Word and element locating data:
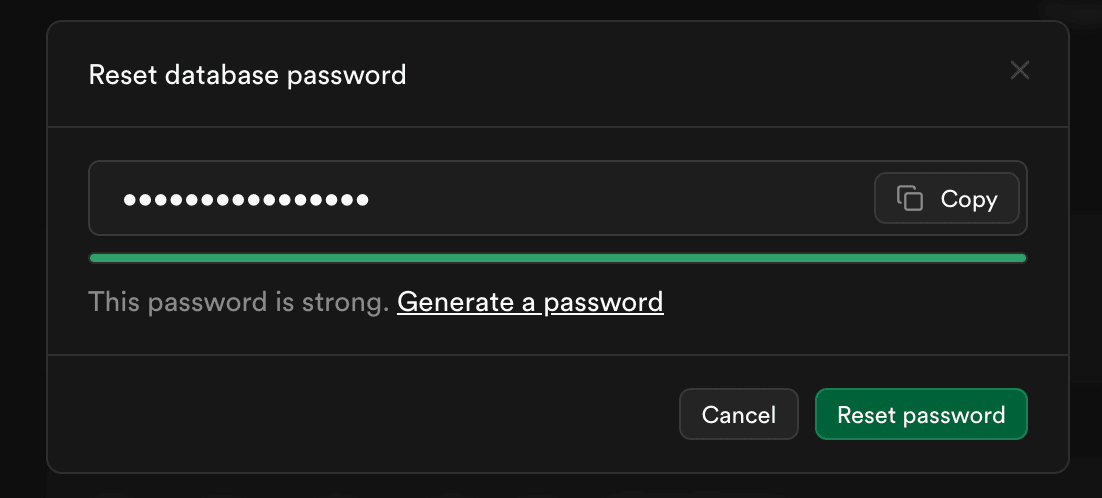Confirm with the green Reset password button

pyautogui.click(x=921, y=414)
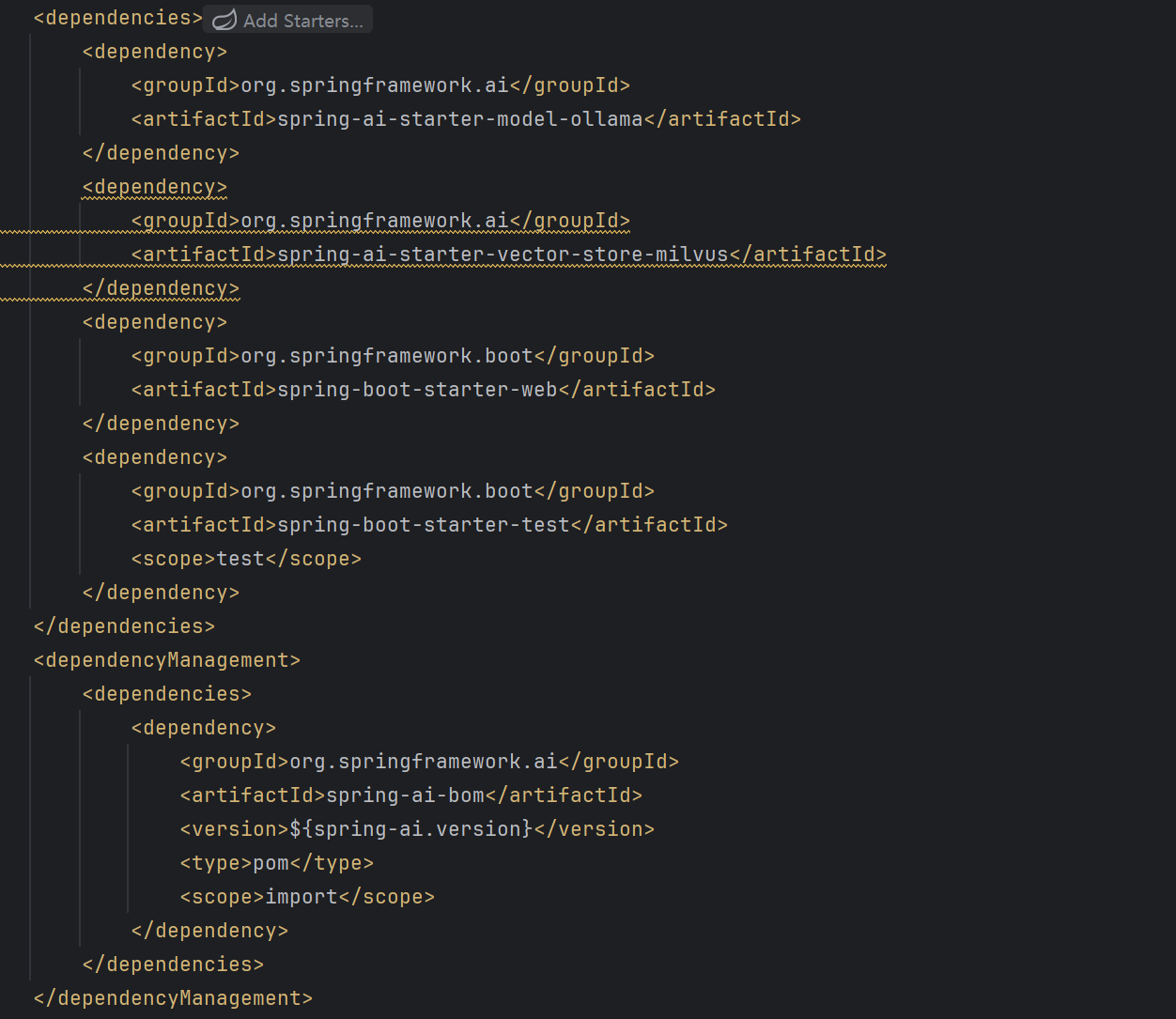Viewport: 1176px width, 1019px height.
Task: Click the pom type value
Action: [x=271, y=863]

Do this:
Duplicate the records above line for line, but omit the pictures.

Task output:
Confirm with the green Reset password button

pyautogui.click(x=921, y=414)
Viewport: 1176px width, 1019px height.
Task: Click the pom type value
Action: [x=271, y=863]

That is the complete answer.